Freight rate reductions will escalate and losses will exceed $5 billion in the container shipping sector in 2016 due to the further widening of the supply and demand imbalance, Drewry says in its latest Container Forecaster report.

Moreover, Neil Dekker, director of container research for Drewry, says that only low bunker rates have prevented the sector from reliving its performance in 2009, when 1.3 million twenty-foot equivalent units (teu) were removed from a considerably smaller fleet than exists today.

"The mass scale lay ups were triggered by the fact that lines ran out of cash; the industry is not there yet, as some lines are still making a profit and the very low fuel prices are propping them up," said Dekker.

"But a further two or three quarters of declining financial profitability may trigger a notable rise in the idle fleet as we enter the second half of 2016."

Citing container shipping freight rate declines of 9 percent in 2015, Drewry predicts that carrier unit revenues will decline further in the New Year, but at a slightly slower pace; it also believes the recent recovery in spot rates "will prove to be short-lived."

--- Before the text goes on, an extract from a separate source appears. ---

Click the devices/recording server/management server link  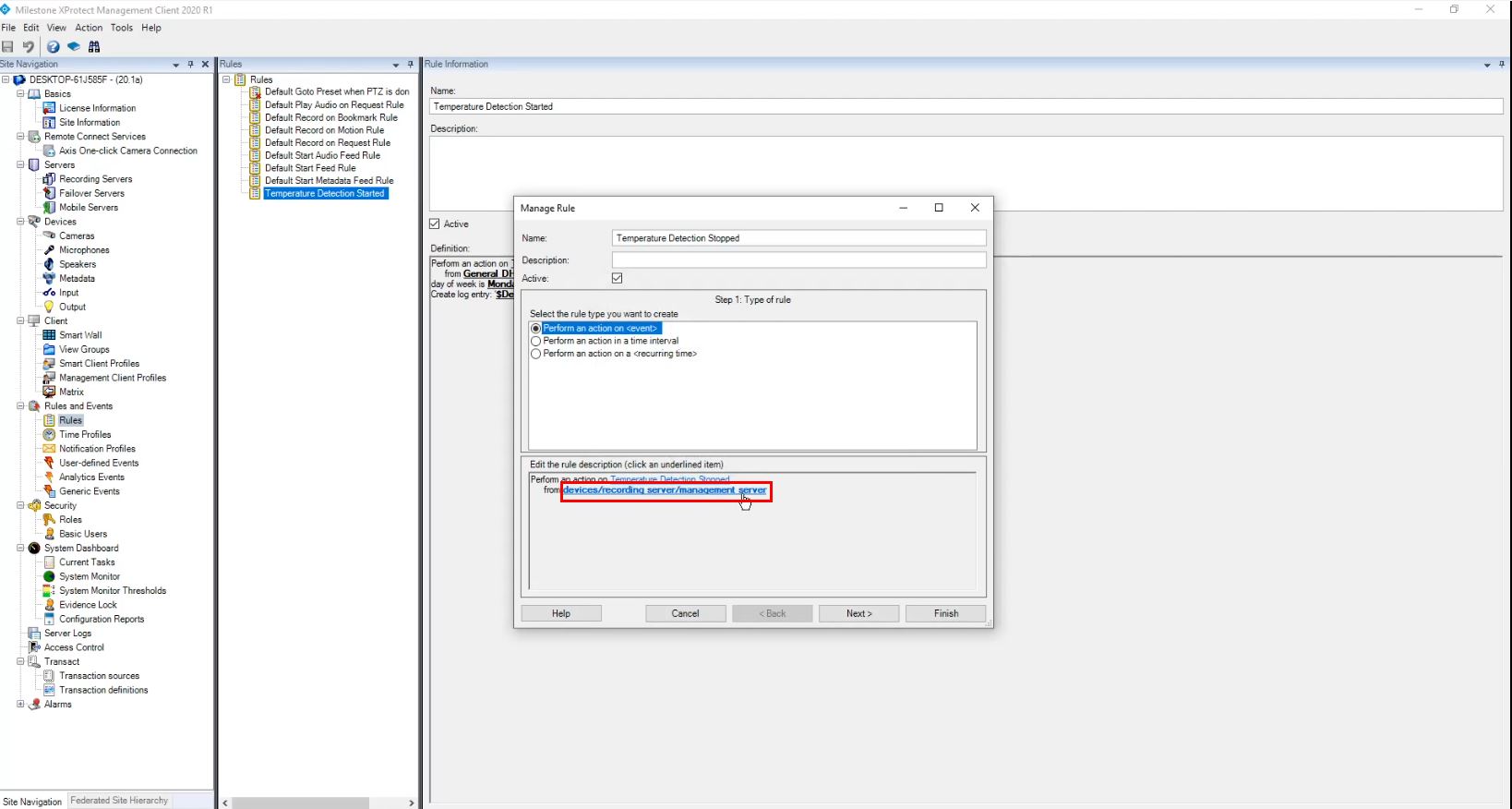665,490
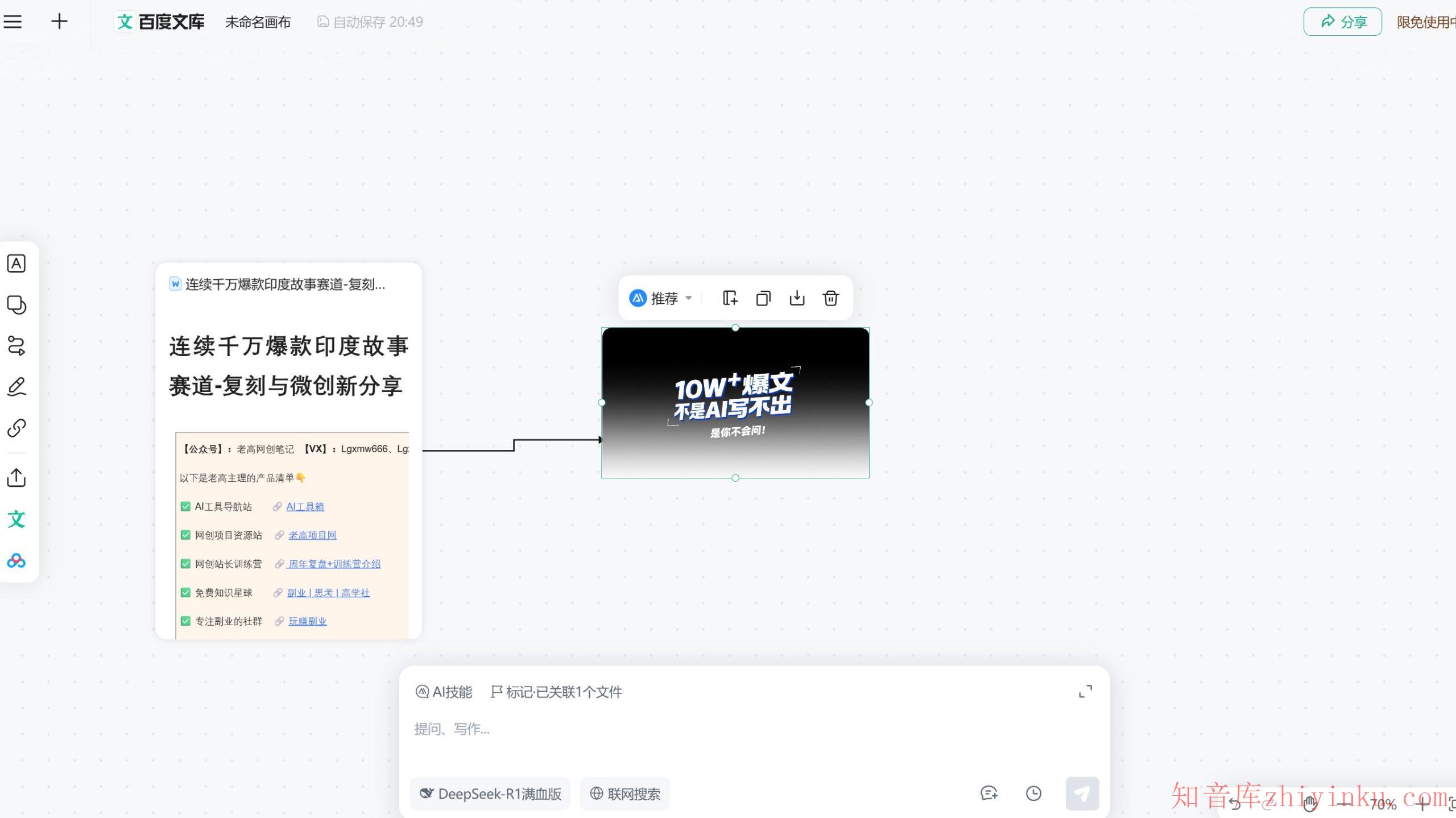Enable 联网搜索 web search option

pyautogui.click(x=624, y=794)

As Ship & Bunker reported earlier this week, rates for Asia to Northern Europe routes jumped 115 percent during the week ending last Friday.

In predicting industry losses to exceed $5 billion in 2016, Drewry says that more worrying than low bunker prices dragging down fright rates, is the fact that freight rates are falling faster than carriers are able to cut costs.

"More needs to be done by the industry to bring about any kind of stability; proposed or forthcoming industry consolidation may well reduce the number of big market players and improve individual company efficiency, but this will not reduce industry vessel capacity in any way," says Drewry.

"Decisions need to be taken by lines to remove more vessels and re-structure more trade lanes with new operational agreements."

Drewry in November said low bunker prices were the only thing preventing huge losses across the box shipping sector, and that Maersk Line's decision to lay up one of its larger Triple-E containerships should be a wake-up call to other carriers.